* DATA:
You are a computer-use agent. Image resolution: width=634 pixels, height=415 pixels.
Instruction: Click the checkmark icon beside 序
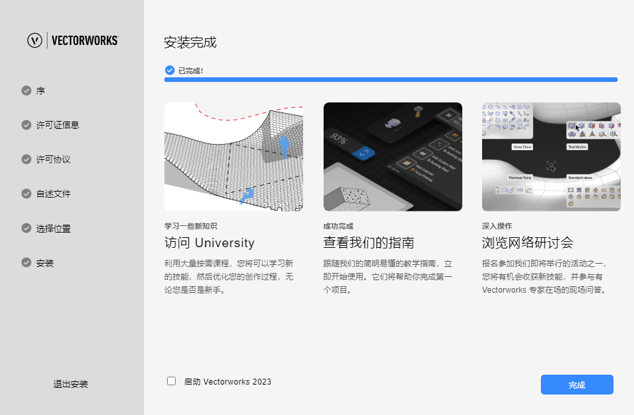point(26,91)
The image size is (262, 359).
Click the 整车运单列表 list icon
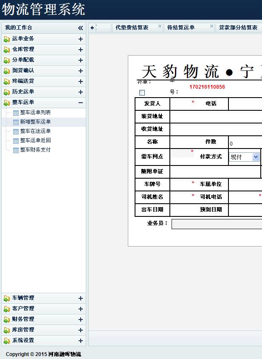[x=16, y=113]
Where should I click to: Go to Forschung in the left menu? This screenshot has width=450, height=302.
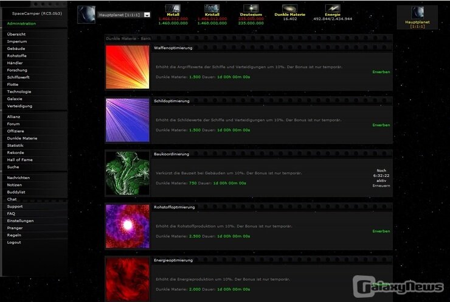(x=17, y=70)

* EXERCISE DIRECTIONS:
Copy all the material above exactly, but skip each image.

* RESULT OF THIS EXERCISE:
You are a computer-use agent. Image resolution: width=634 pixels, height=415 pixels.
Instruction: Click the checkmark icon beside 序
point(26,91)
The image size is (262, 359).
Click the 整车运单列表 list icon
[x=16, y=113]
Where should I click to: Go to Forschung in the left menu? This screenshot has width=450, height=302.
(x=17, y=70)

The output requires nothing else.